AFS 201 and AFS 202 are pre-requisites for enrollment in this course.
(3 crs.) Reproductive biology, breeding, culture systems, nutrition, genetics, and ecology of selected species of cultured crustaceans. Representative species of penaeid shrimp, freshwater prawns, crayfish, crabs, lobsters, and brine shrimp will be discussed. (Lec. 3) Pre: AFS 201 and 202. Offered in spring of odd numbered years.
AFS 315, concurrent enrollment in AFS 416, and college mathematics are required for enrollment in this course.
(3 crs.) Biology of aquatic resource animals, fisheries mensuration and assessment, fisheries ecology, fishing methods, aquatic resource management and conservation, fish and shellfish farming. (Lec. 3) Pre: AFS 315 and college mathematics; concurrent registration in 416.

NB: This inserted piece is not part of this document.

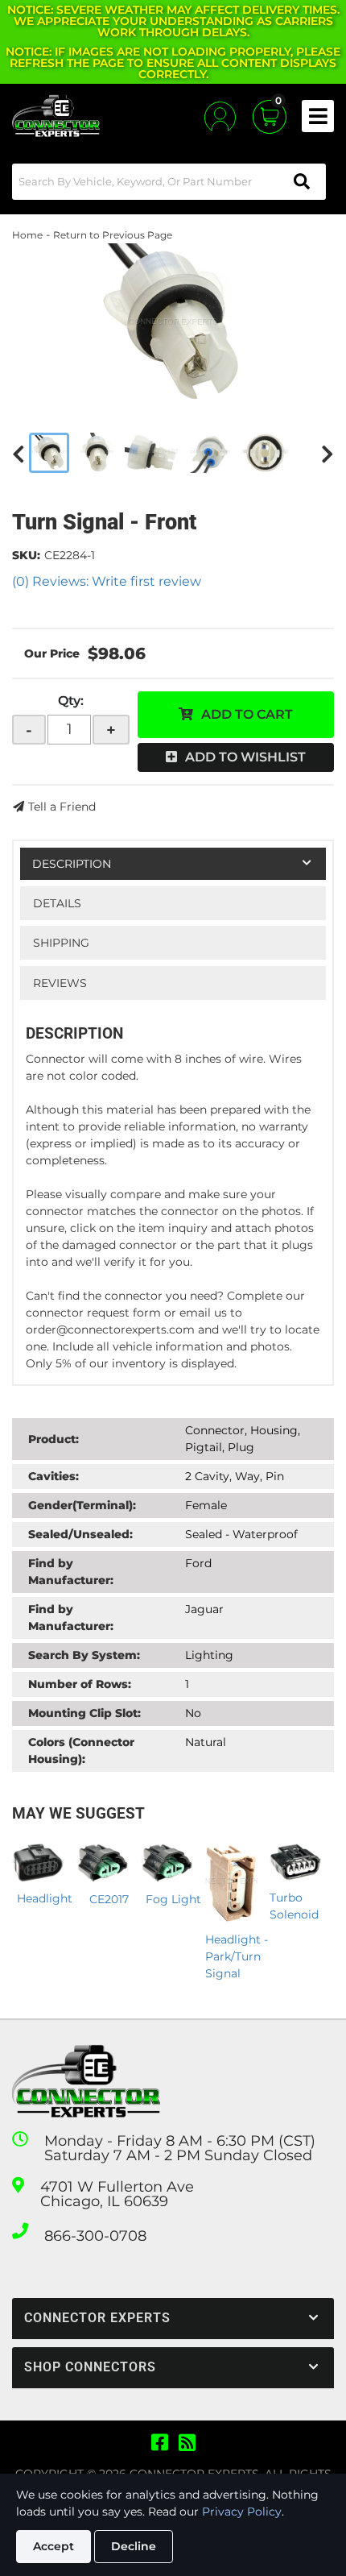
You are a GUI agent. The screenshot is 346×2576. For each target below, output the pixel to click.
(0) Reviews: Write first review (106, 581)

Concurrent enrollment in AFS 415 is required to enroll in this course.
(1 cr.) Practices and techniques of fisheries science. Field exercises in local model estuary and lake ecosystems; sampling methods; enumerating and documenting collections; measuring and reporting environmental attributes; estimating population parameters. (Lab. 2) Pre: concurrent registration in AFS 415.